The Fed just dropped its third 25bps rate cut of 2025, and CryptoQuant’s on-chain sleuths are screaming bullish: Bitcoin’s selling pressure is cratering, with exchange deposits plunging 76% in weeks—setting the stage for a monster relief pump as liquidity floods risk assets.

This isn’t random noise—it’s capitulation in action. CryptoQuant analysts nail it: “Historically, selling pressure eases when market participants realize they have incurred heavy losses.” Short-term holders and whales bled $646 million in realized losses last month, the worst since July, flushing out weak hands. Exchange inflows cratered to just 21,000 BTC daily from peaks over 88,000, while large holder deposits nosedive. Result? BTC’s rebounded hard from $80K lows to hover near $92K-$94K, absorbing supply like a black hole.

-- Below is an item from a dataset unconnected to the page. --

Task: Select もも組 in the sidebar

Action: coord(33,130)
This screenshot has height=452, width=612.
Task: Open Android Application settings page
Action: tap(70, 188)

X is lit with the narrative shift—traders hyping CryptoQuant’s call for a push to $99K if low pressure holds, threads dissecting the “buy the rumor, sell the news” dip that followed the hawkish-tinged cut. Buzz focuses on spot-led strength over leverage, with posts roaring “This is healthy accumulation, not FOMO frenzy.” Market reaction? Muted pump then consolidation—classic post-FOMC volatility—but on-chain metrics flash green, whispering sustained upside.

For the faithful HODLers, this isn’t just a blip—it’s the ledger confirming macro tailwinds. Rate cuts weaken the dollar, juice liquidity, and historically ignite BTC rallies, echoing 2020-2021 fireworks. Bull case: Low selling + dovish Fed sparks breakout to $99K-$102K, ETFs hoover supply. Bear case: Hawkish pause in 2026 projections caps euphoria, but capitulation’s done—the chain says sellers are exhausted.

As Bitcoin’s on-chain heartbeat steadies amid Fed easing, one truth etches deeper: the king absorbs every punch, emerging stronger—ready to reclaim $100K and beyond when the next liquidity wave hits.